### EXERCISE PROMPT
Find every line in the records below that holds the word "screenshot", and copy each one.

### PROVIDED ENTRIES

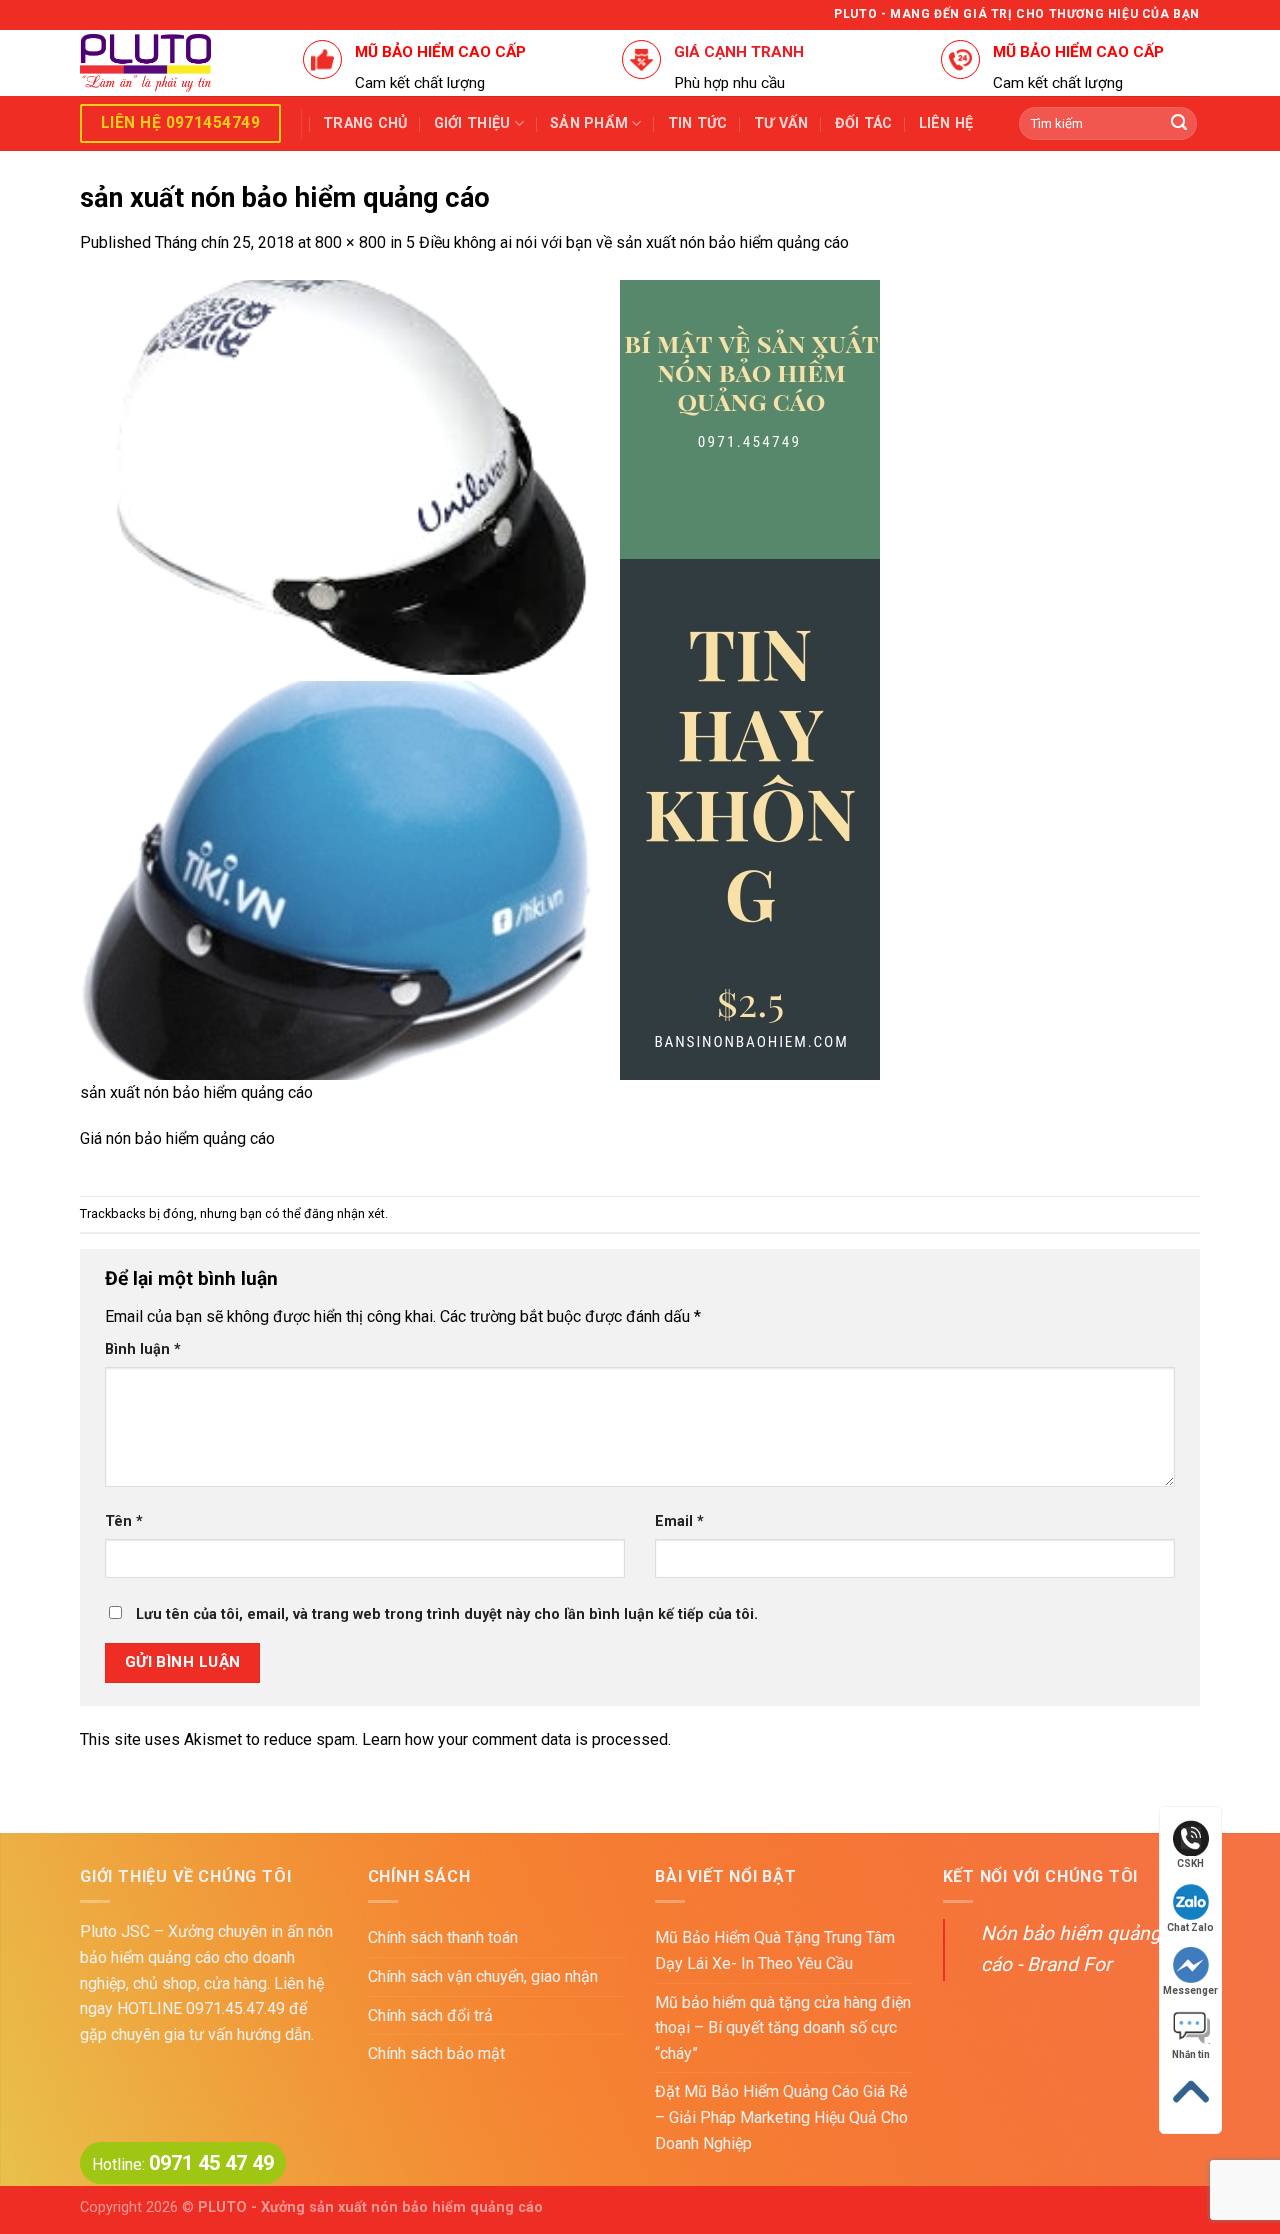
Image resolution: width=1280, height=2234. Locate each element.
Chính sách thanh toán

==

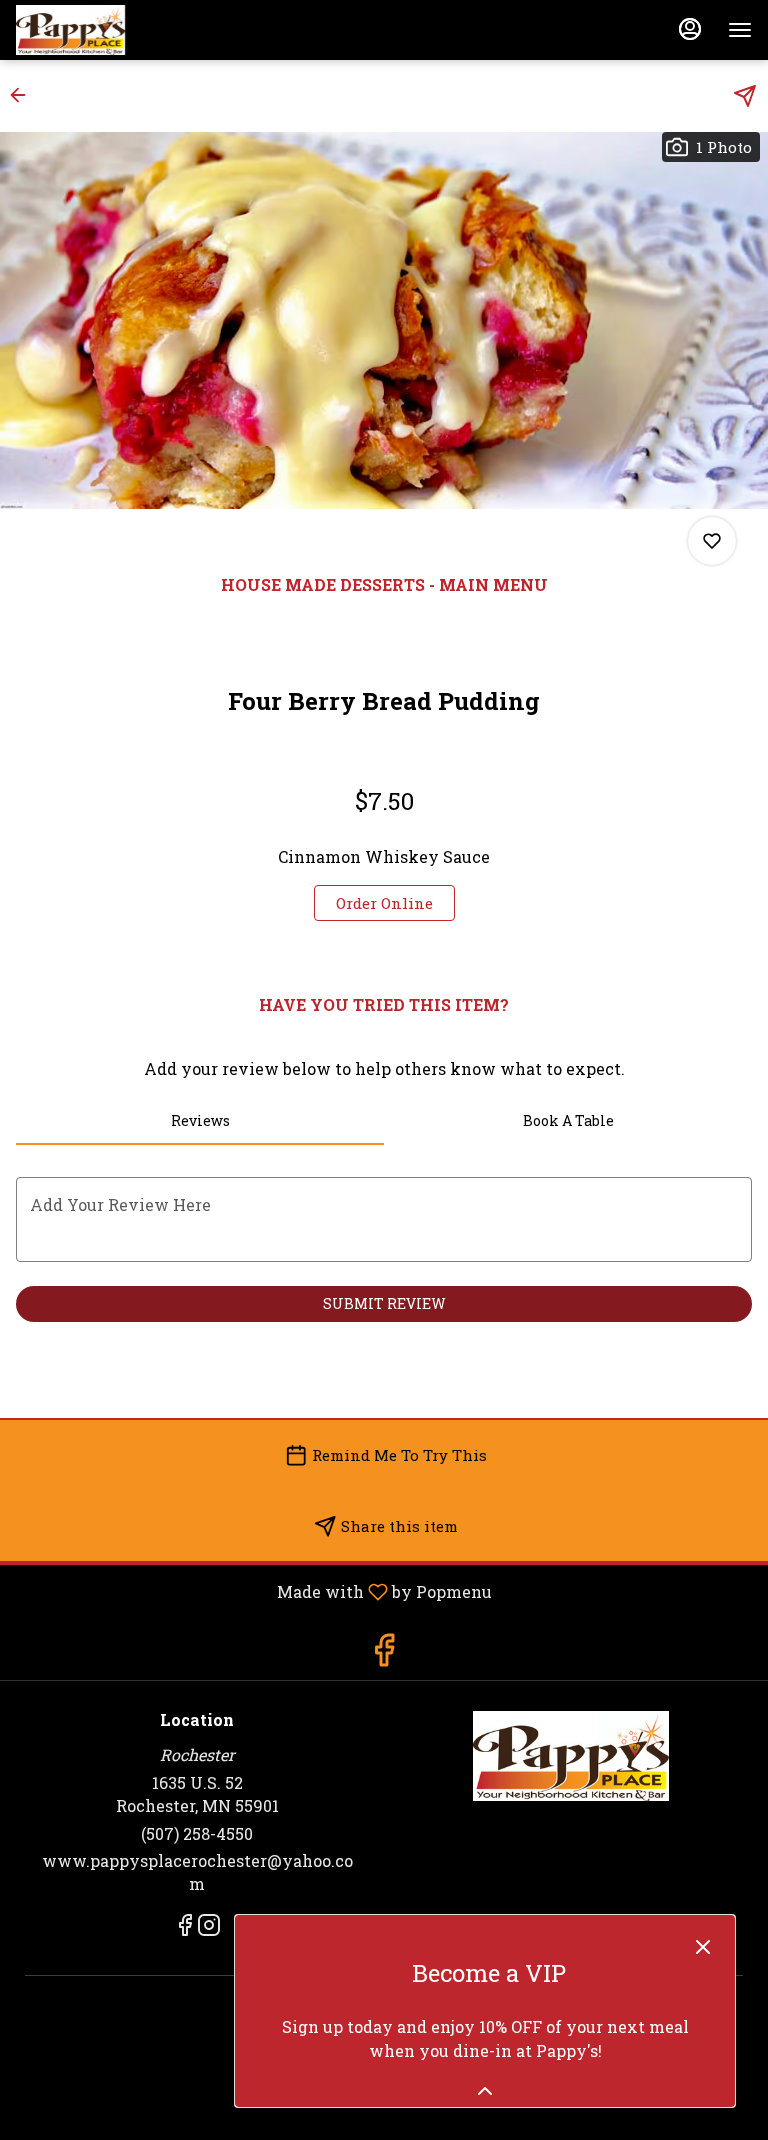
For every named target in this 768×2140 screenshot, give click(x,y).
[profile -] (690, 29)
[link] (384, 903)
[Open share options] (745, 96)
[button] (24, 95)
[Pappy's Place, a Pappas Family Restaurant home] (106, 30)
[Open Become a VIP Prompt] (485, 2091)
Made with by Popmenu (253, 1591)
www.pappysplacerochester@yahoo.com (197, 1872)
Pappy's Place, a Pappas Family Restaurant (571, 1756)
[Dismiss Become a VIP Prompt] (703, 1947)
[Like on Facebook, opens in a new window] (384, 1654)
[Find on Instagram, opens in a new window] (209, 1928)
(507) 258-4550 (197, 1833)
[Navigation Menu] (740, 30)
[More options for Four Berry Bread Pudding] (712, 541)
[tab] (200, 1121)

...

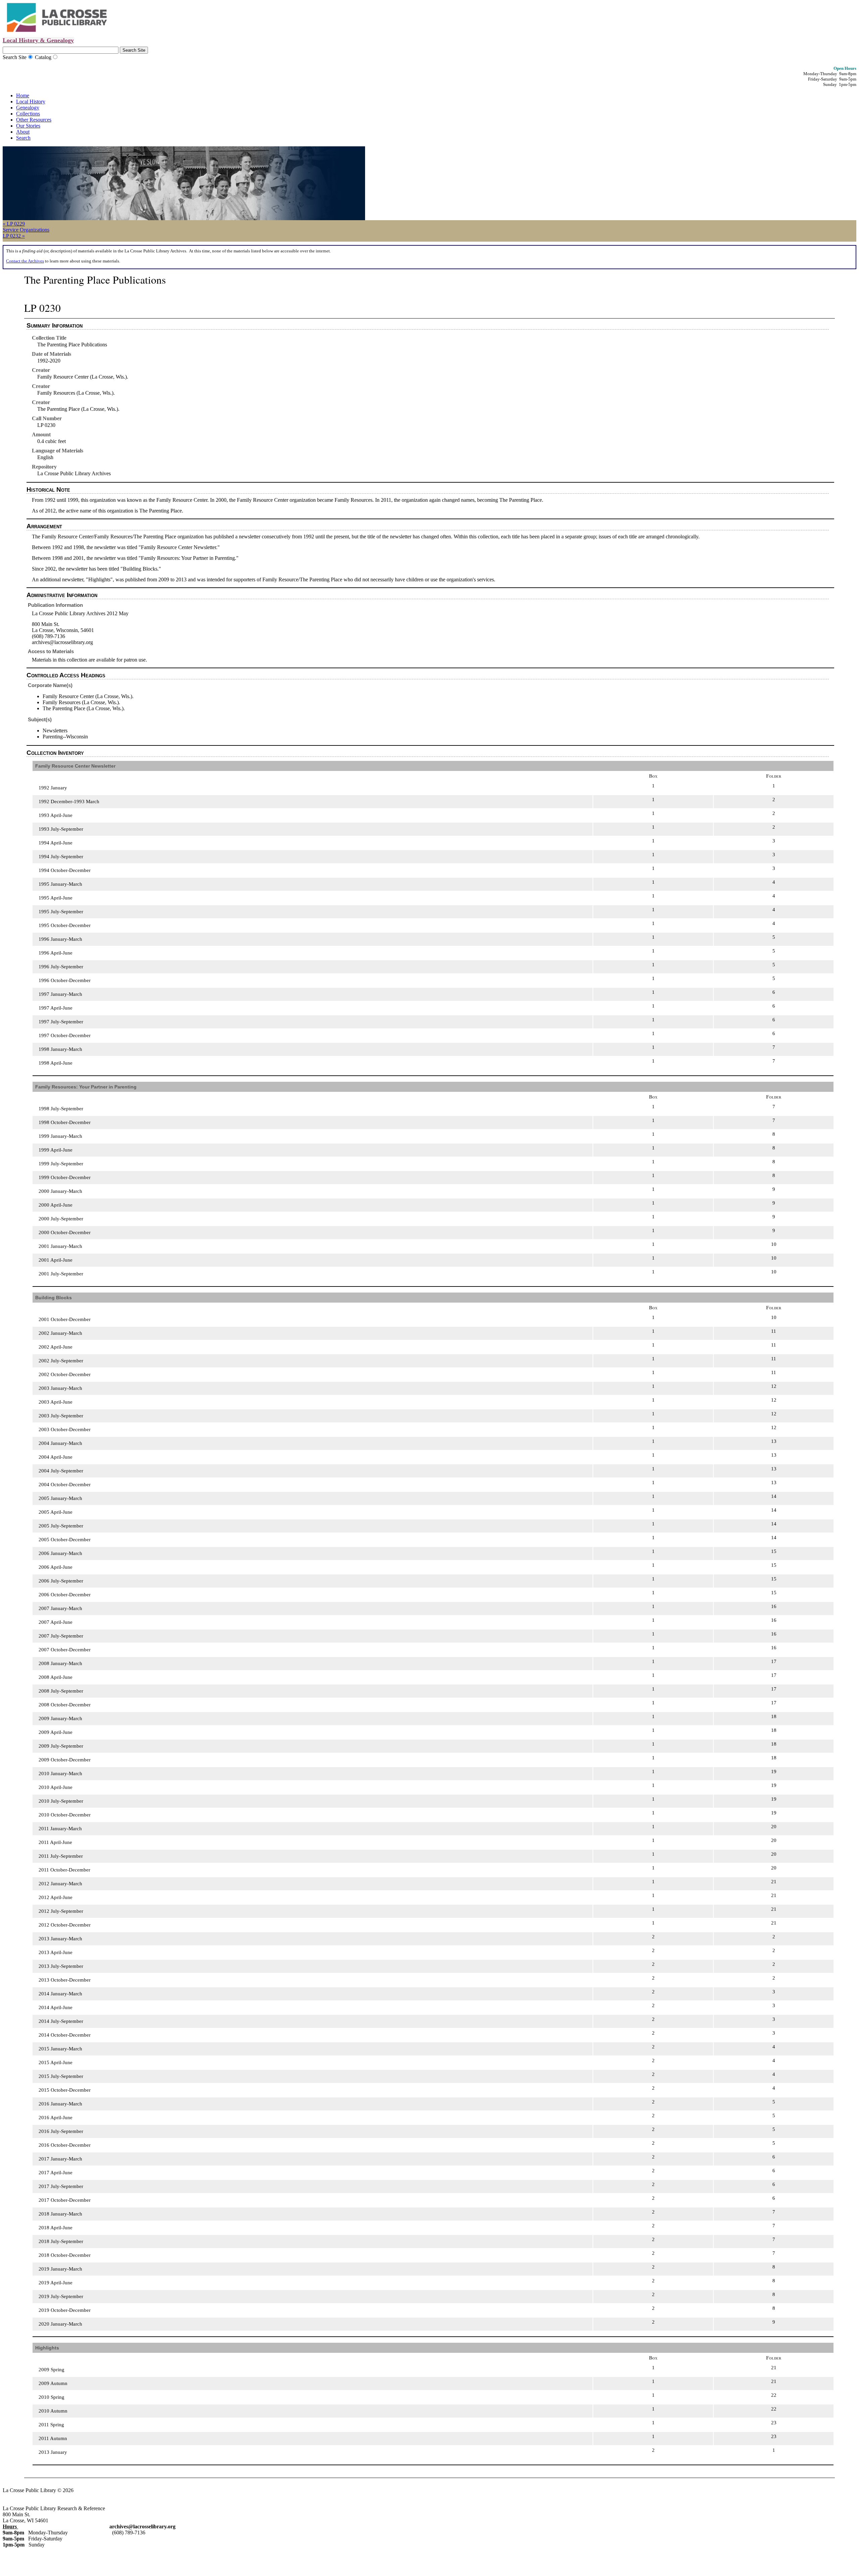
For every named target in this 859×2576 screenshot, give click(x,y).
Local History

### SOLUTION
For every named target in this 768×2140 screenshot, give click(x,y).
For every named target in this 859×2576 screenshot, give click(x,y).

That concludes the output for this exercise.